### What is required
Please rewrite the part of the records that runs from the start through the line containing "click(x=958, y=656)", replacing "screenshot" with "image" and keeping everything else unchanged. Leave the pictures out.

[Item-finding records]
»»
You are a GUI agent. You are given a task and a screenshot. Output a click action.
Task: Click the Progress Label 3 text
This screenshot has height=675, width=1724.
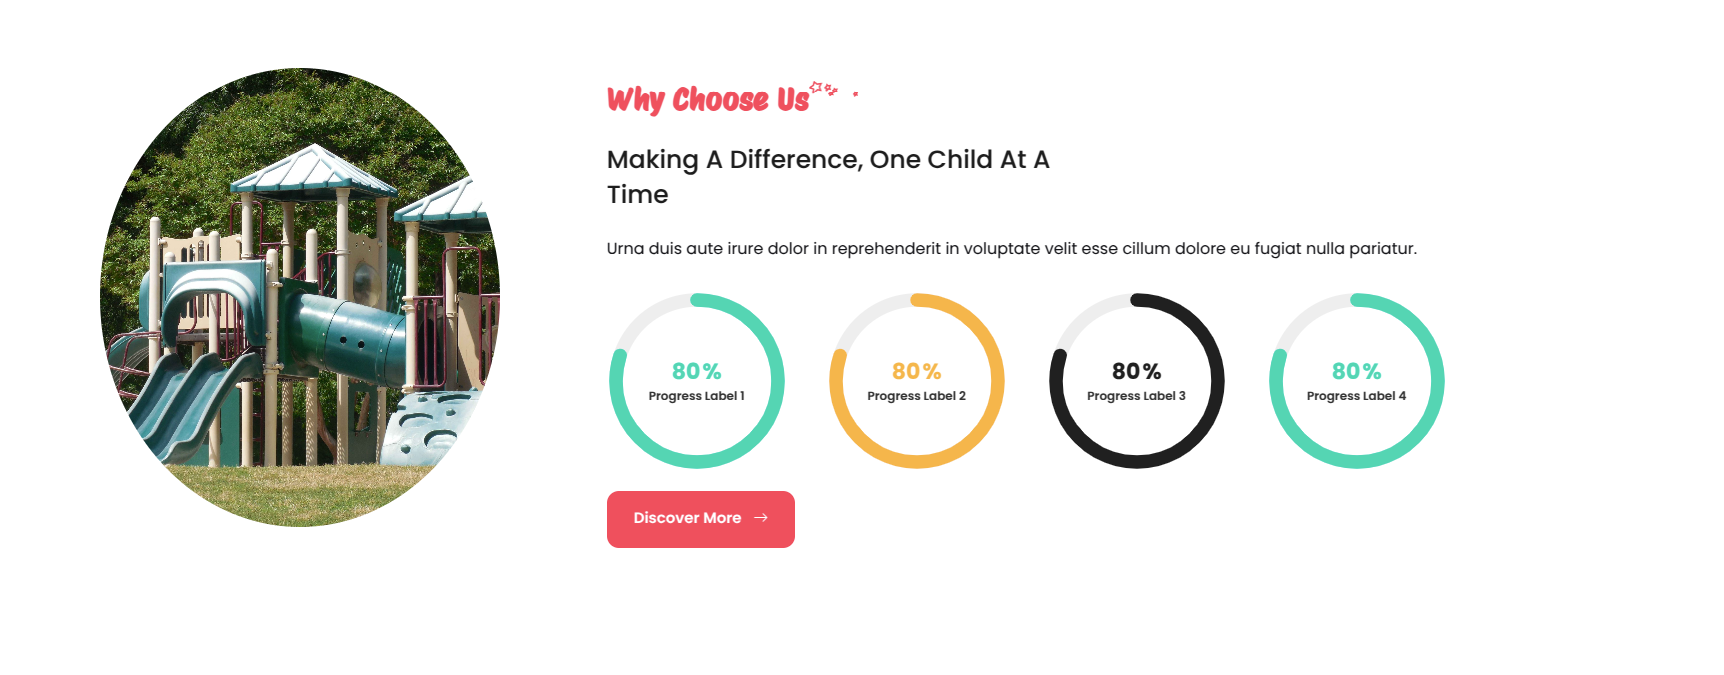tap(1137, 396)
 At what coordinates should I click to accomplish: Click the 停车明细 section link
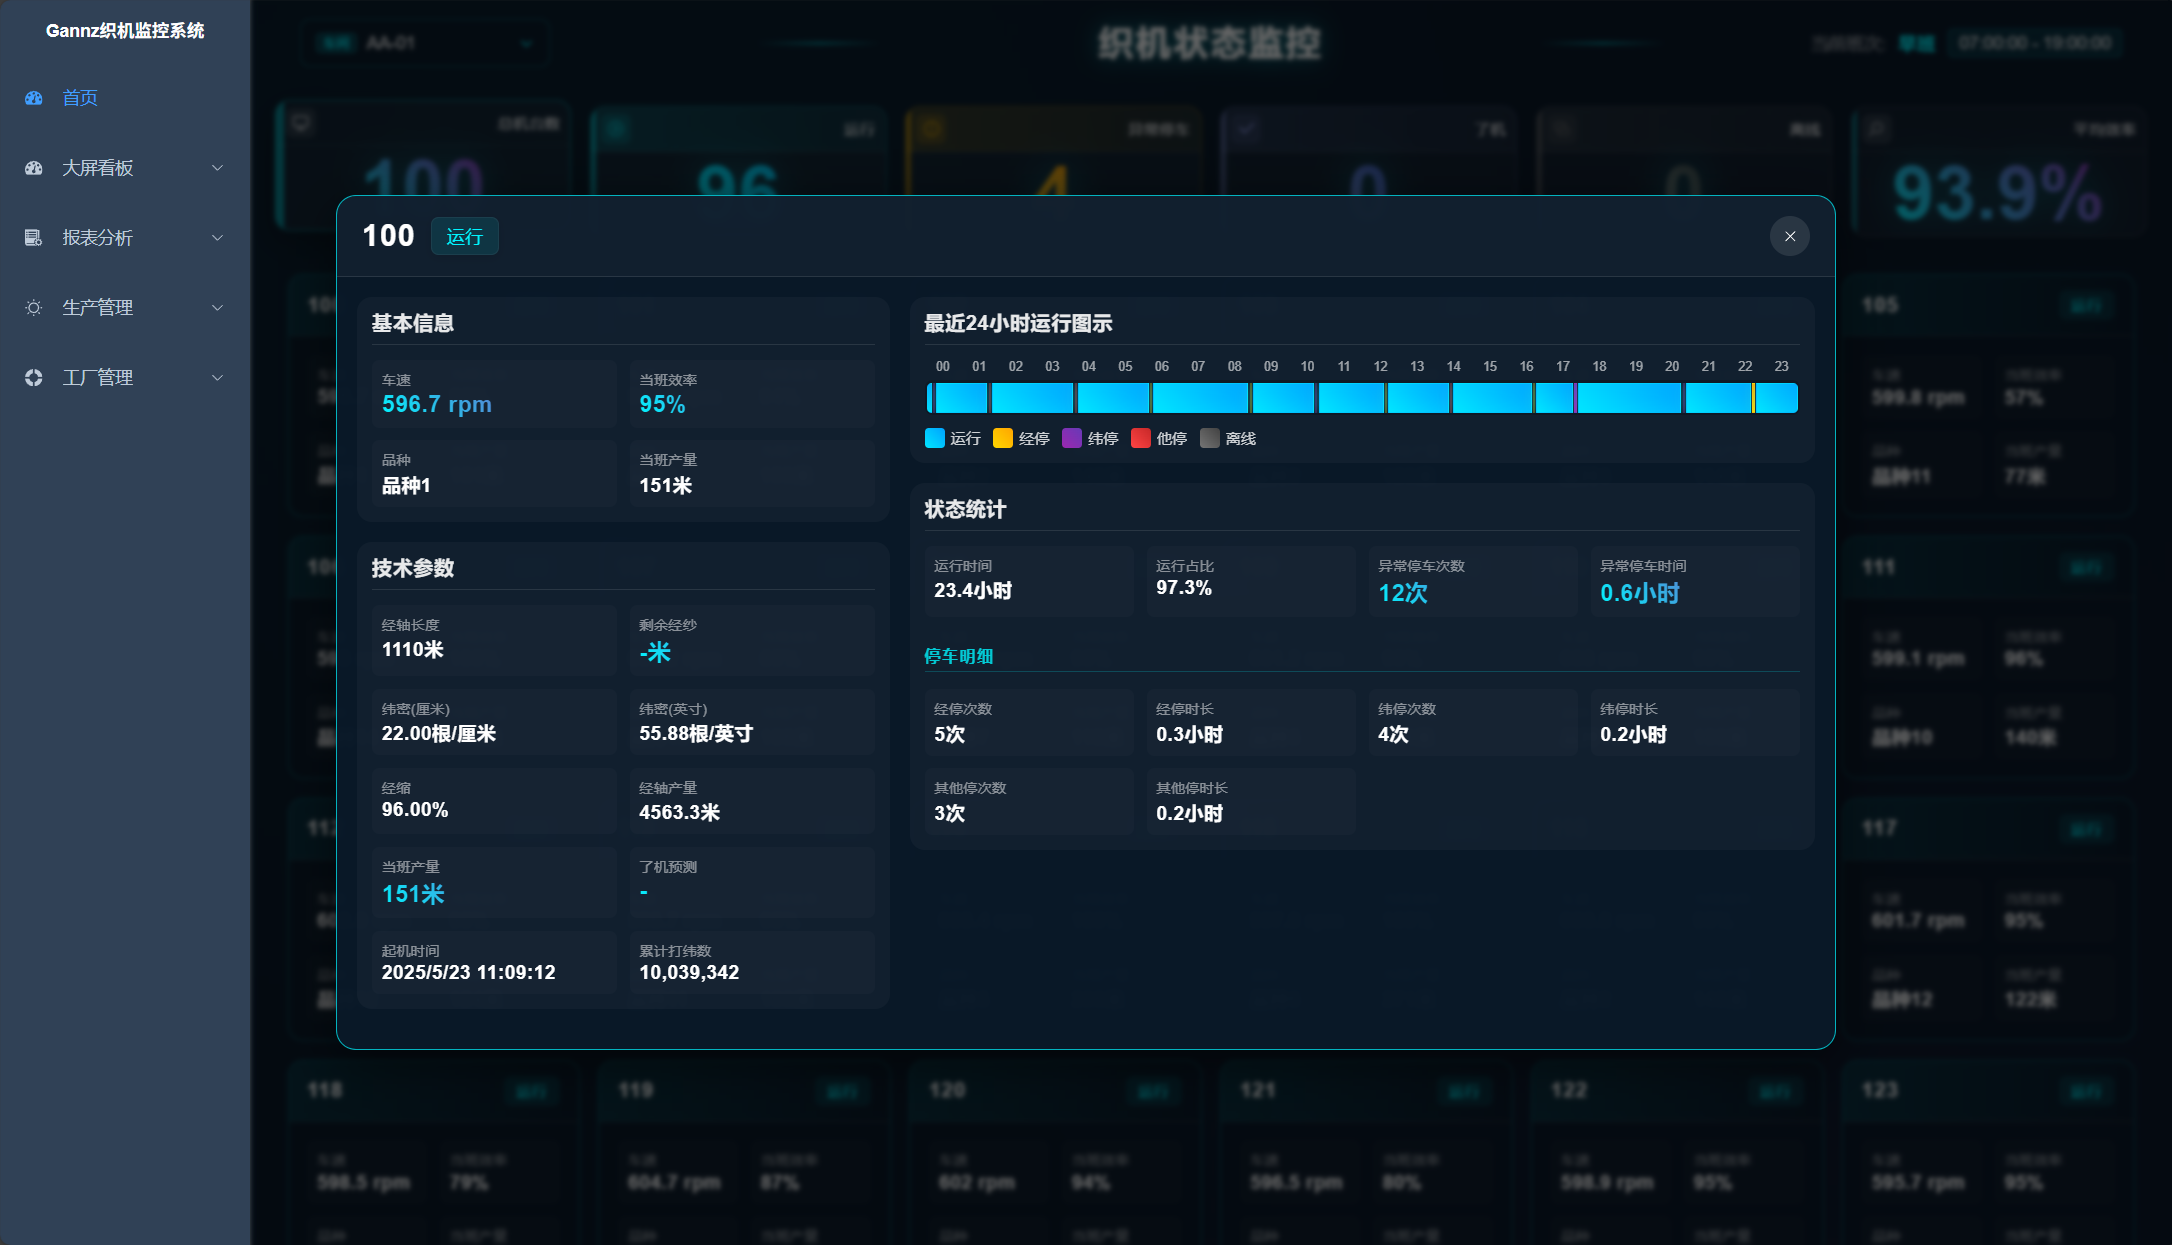click(x=958, y=656)
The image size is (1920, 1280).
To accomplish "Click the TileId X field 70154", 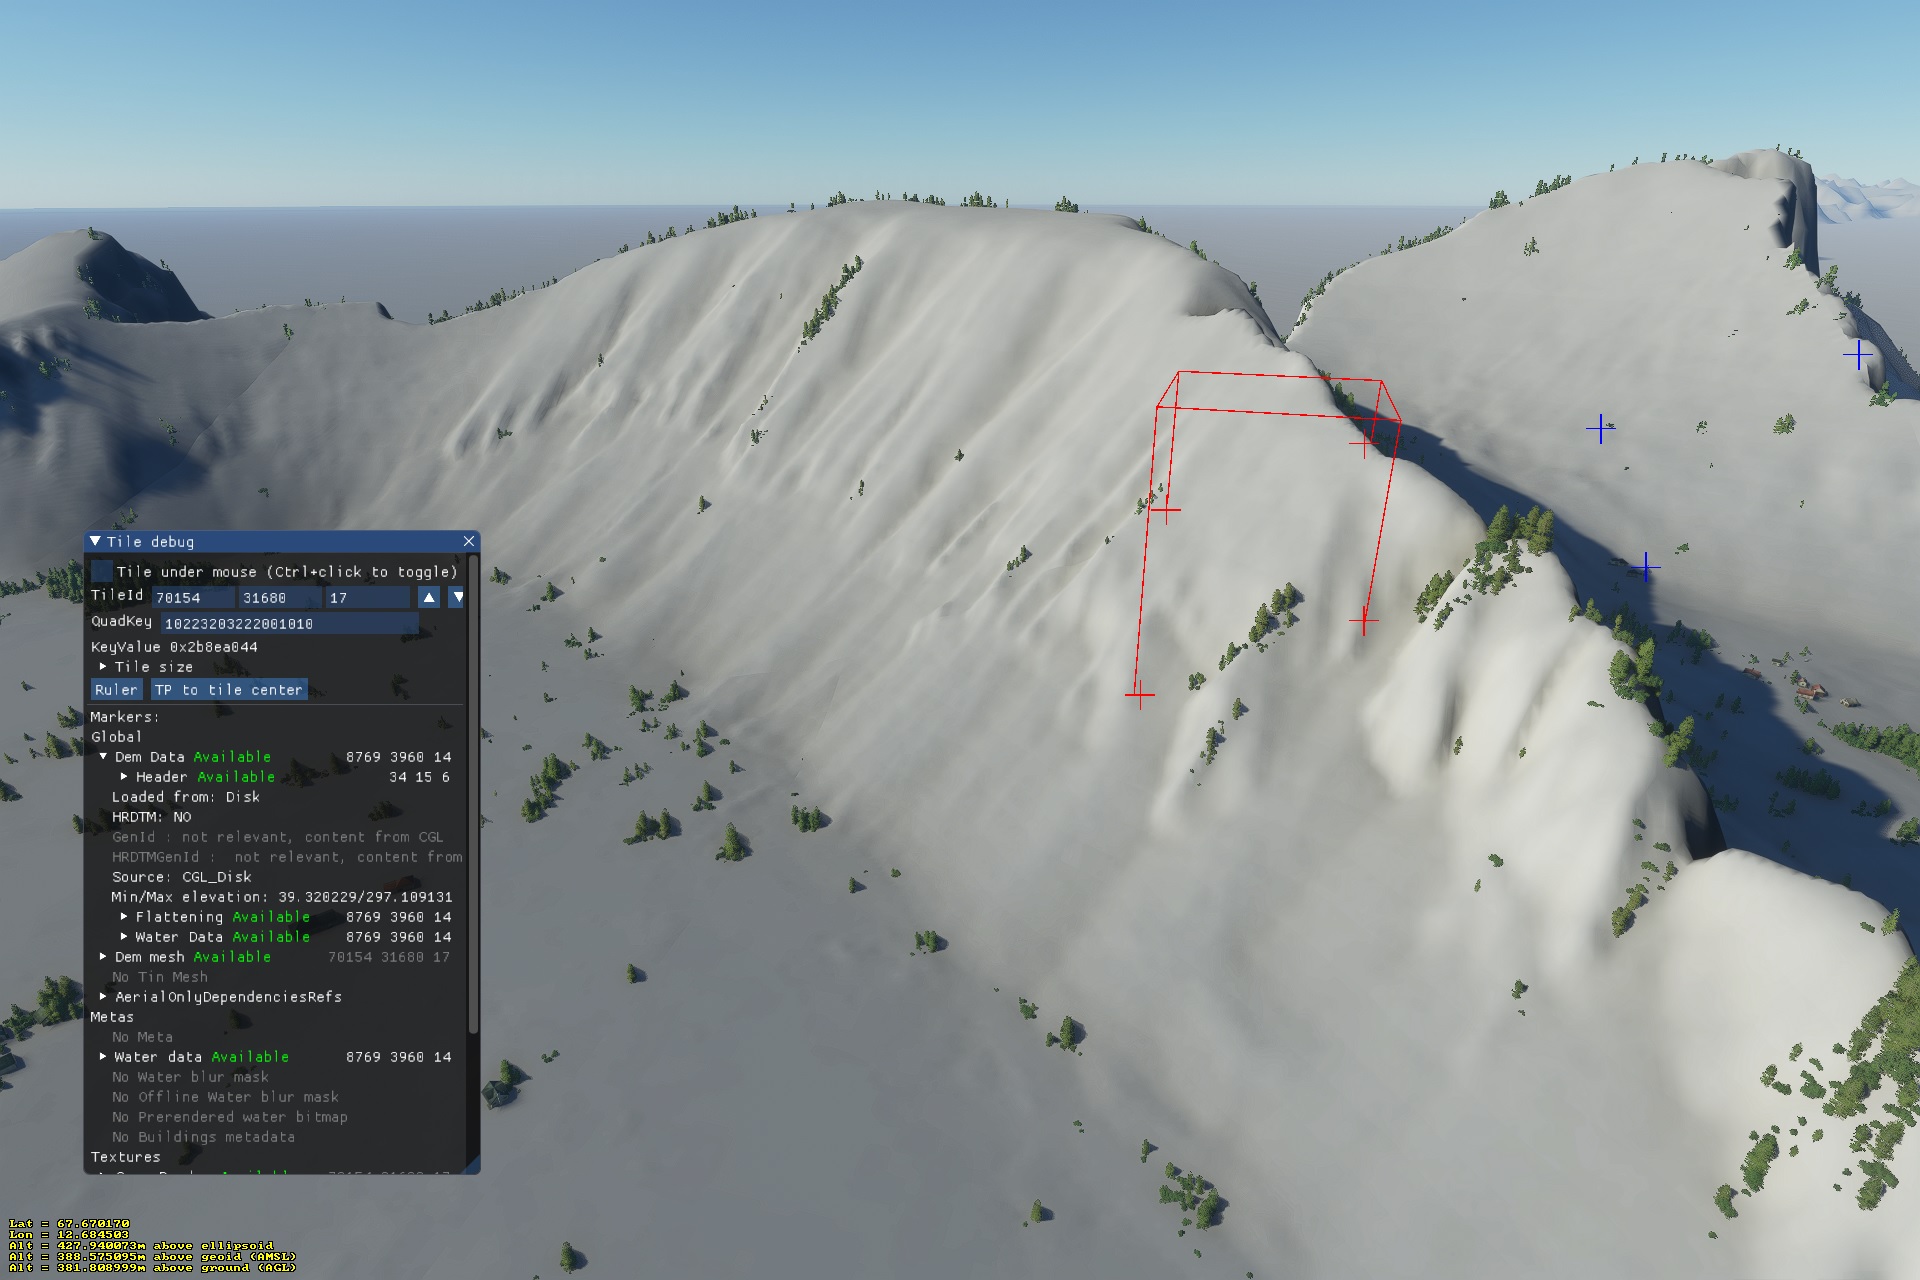I will pos(193,598).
««
### Written response
You are a GUI agent. You are given a task and a image. Output a click action.
Task: Click the Progress Label 3 text
This image has height=675, width=1724.
tap(1137, 396)
 At what coordinates should I click to accomplish: Click the 停车明细 section link
click(x=958, y=656)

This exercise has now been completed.